MQTT (definitely) coming to MQ
July 8th, 2010 - adminIBM has formally announced its plans for bringing MQTT support to MQ. Unlike the preview announcement made previously, this includes the concrete details on what is being done, including the planned availability date – August 27th, 2010.
Known as MQ Telemetry, this will allow applications to use the MQTT v3 protocol to communicate with their MQ queue manager. A pair of client libraries are provided for applications to use, in both c and java.
An advanced client is also provided – the MQ Telemetry daemon for devices. This is based on RSMB that was previously only available via IBM alphaWorks on an evaluation license.
A key part of this will be a much clearer statement on the use of the MQTT protocol itself – something the community has needed for some time.
The formal announcement is here and the MQ product pages have been updated here.


how is the “the MQ Telemetry daemon for devices” an advanced ‘client’, shirley it’s a message broker connecting to MQ as a bridge? you’d still need a client of some sorts to connect to it?
Tim, it is called a ‘client’ because it will be run on the client devices connecting back to the central MQ. Often these devices will be constrained in terms of memory or processor and be running on the end of a costly/thin/fragile network. These characteristics make it impractical to run a full MQ queue manager.
A possible scenario is where you have an device, such as a smart meter, running a number of different services on board.
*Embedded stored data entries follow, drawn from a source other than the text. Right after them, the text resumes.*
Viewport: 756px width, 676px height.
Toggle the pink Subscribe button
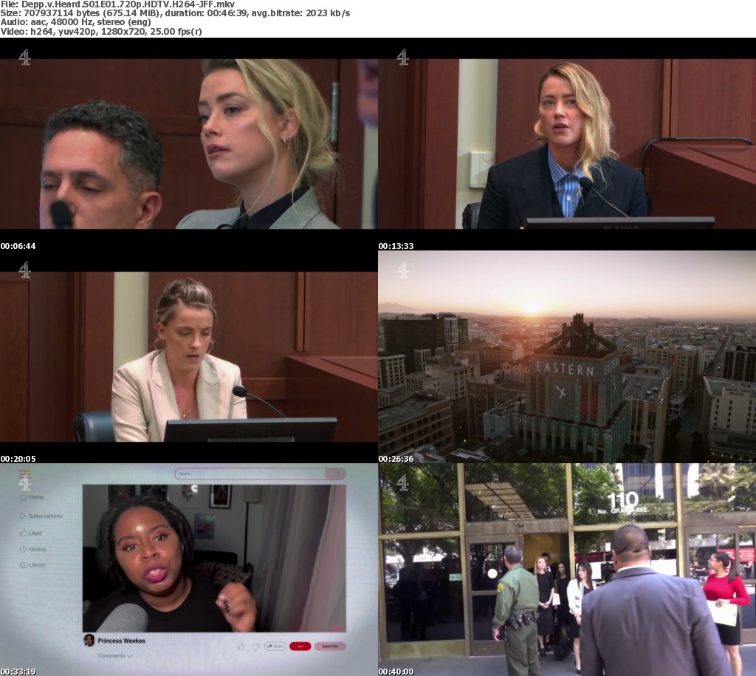pyautogui.click(x=329, y=646)
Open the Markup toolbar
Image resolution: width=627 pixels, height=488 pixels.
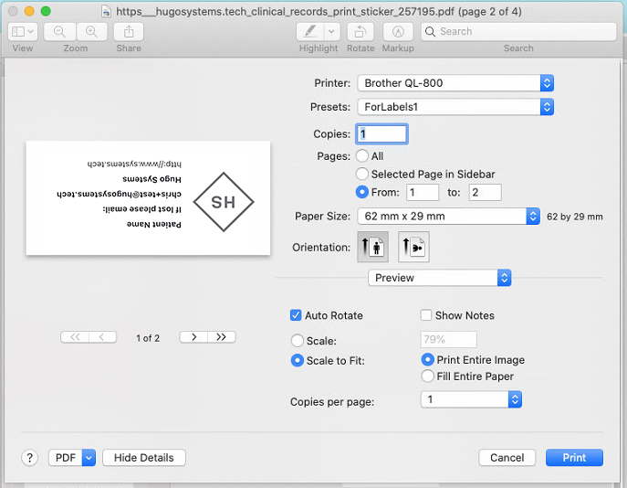point(398,31)
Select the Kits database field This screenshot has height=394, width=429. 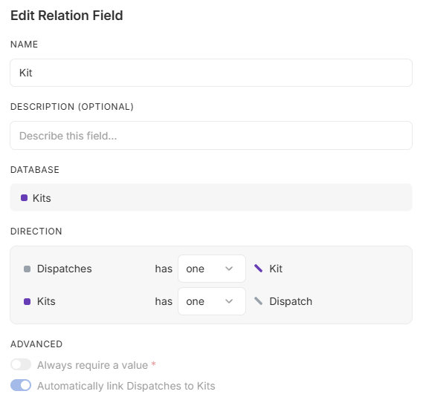(x=211, y=197)
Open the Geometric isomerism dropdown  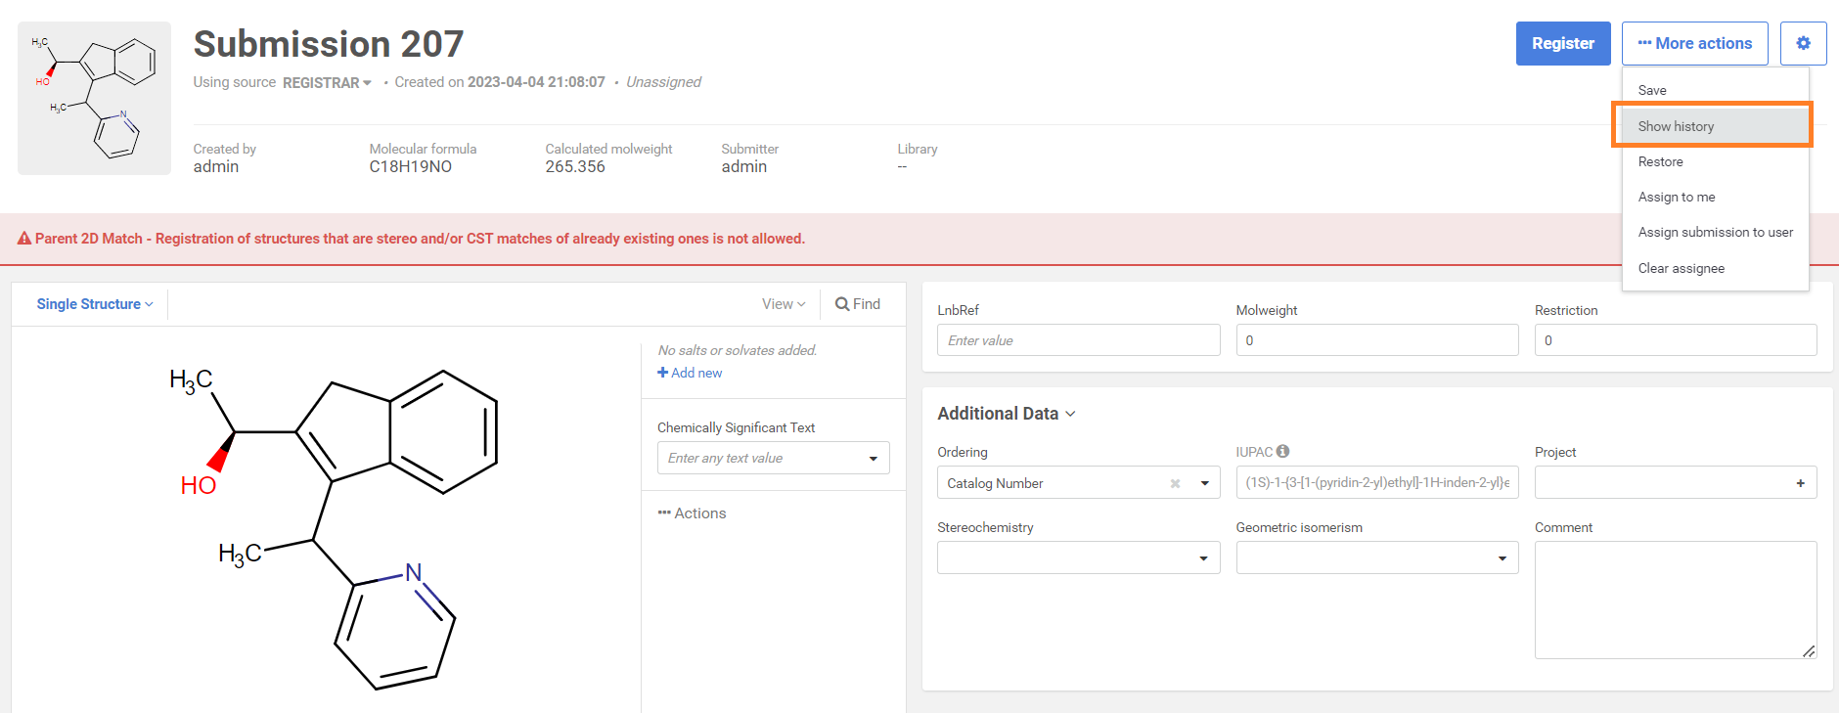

Each service needs to communicate with each other and with the enterprise. Rather than have each one establish a network connection back to MQ which would be costly, you would run the daemon devices locally acting as a concentrator. Each of the services would then use the C or Java client libraries (or any other client library that implements the MQTTv3 protocol) to communicate with the daemon.
Hope that answers your question.
I’ve posted a little more about this over on my blog under MQTT The Smarter Planet protocol
cheers for the clarification there…
does this ‘daemon’ support encryption for the connection to MQ?
Tim, there are several security options, one of which is SSL for the connection, and another of which is a JAAS authentication module (the latter of which would not give “encryption”, of course). You can also combine the two. This is all described in the documentation which will go live around release time.